The UK-based researchers had 165 men with suspected prostate cancer undergo mpMRI and VERDICT MRI (73 later confirmed w/ significant PCa). Over the 3.5yr study, they found that VERDICT MRI-based ‘lesion fractional intracellular’ volumes (FICs) have significant characterization advantages versus mpMRI-based apparent diffusion coefficient and PSA density measurements (ADC & PSAD):
- VERDICT MRI-based FICs classified clinically significant prostate cancer lesions far more accurately than ADC and PSAD (AUCs: 0.96 vs. 0.85 & 0.74).
- VERDICT-based FICs also clearly differentiated clinically insignificant and significant prostate cancer among the study’s Likert 3 lesions (median FICs: 0.53 & 0.18) and Likert 4 lesions (median FICs: 0.60 & 0.28), while ADC and PSAD measurements couldn’t be used to show which of these lesions would be cancerous.

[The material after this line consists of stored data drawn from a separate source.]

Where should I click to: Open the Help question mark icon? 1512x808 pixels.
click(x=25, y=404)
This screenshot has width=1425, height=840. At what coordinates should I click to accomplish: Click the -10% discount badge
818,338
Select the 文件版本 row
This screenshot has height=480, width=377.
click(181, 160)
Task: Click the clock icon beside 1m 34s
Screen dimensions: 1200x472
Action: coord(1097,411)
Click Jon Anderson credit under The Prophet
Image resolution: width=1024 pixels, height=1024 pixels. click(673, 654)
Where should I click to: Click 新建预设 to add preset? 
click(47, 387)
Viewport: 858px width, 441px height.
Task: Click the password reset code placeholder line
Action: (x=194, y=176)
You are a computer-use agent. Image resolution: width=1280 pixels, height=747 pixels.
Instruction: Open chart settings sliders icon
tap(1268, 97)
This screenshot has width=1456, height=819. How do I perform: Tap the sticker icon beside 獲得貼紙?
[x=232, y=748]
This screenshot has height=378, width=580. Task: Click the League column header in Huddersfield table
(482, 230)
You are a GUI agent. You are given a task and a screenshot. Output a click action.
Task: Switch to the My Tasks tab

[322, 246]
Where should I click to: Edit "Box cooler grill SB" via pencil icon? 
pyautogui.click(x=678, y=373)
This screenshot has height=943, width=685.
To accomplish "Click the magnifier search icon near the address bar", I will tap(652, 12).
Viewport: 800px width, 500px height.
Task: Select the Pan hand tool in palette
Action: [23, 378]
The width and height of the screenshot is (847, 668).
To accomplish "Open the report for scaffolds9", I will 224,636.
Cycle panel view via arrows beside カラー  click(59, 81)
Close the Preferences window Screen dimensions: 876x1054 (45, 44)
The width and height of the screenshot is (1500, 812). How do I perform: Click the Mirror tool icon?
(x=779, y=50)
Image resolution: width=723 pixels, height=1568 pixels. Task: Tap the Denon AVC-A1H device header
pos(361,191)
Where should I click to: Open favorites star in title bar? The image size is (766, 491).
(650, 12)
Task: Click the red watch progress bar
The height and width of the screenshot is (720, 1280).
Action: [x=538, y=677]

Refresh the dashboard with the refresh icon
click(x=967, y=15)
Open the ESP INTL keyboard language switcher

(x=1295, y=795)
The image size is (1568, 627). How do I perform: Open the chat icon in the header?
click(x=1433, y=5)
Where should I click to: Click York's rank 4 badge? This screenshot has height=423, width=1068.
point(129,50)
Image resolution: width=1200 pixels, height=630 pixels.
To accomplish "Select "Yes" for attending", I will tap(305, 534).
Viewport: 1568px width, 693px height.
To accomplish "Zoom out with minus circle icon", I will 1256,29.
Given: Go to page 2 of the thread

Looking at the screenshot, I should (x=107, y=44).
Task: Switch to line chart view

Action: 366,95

Noting that up to 50% of men with positive PI-RADS scores or >3 Likert scores end up with negative biopsy results, these findings suggest that VERDICT MRI could reduce unnecessary prostate biopsies by a whopping 90%.
That makes this study a “massive leap forward” for prostate cancer diagnostics, and provides enough evidence to make VERDICT MRI just one successful large multi-center trial away from clinical adoption.
A new European Radiology study showed that Siemens Healthineers’ AI-RAD Companion Prostate MR solution can improve radiologists’ lesion assessment accuracy (especially less-experienced rads), while reducing reading times and lesion grading variability.
The researchers had four radiologists (two experienced, two inexperienced) assess lesions in 172 prostate MRI exams, with and without AI support, finding that AI-RAD Companion Prostate MR improved:
- The less-experienced radiologists’ performance, significantly (AUCs: 0.66 to 0.80 & 0.68 to 0.80)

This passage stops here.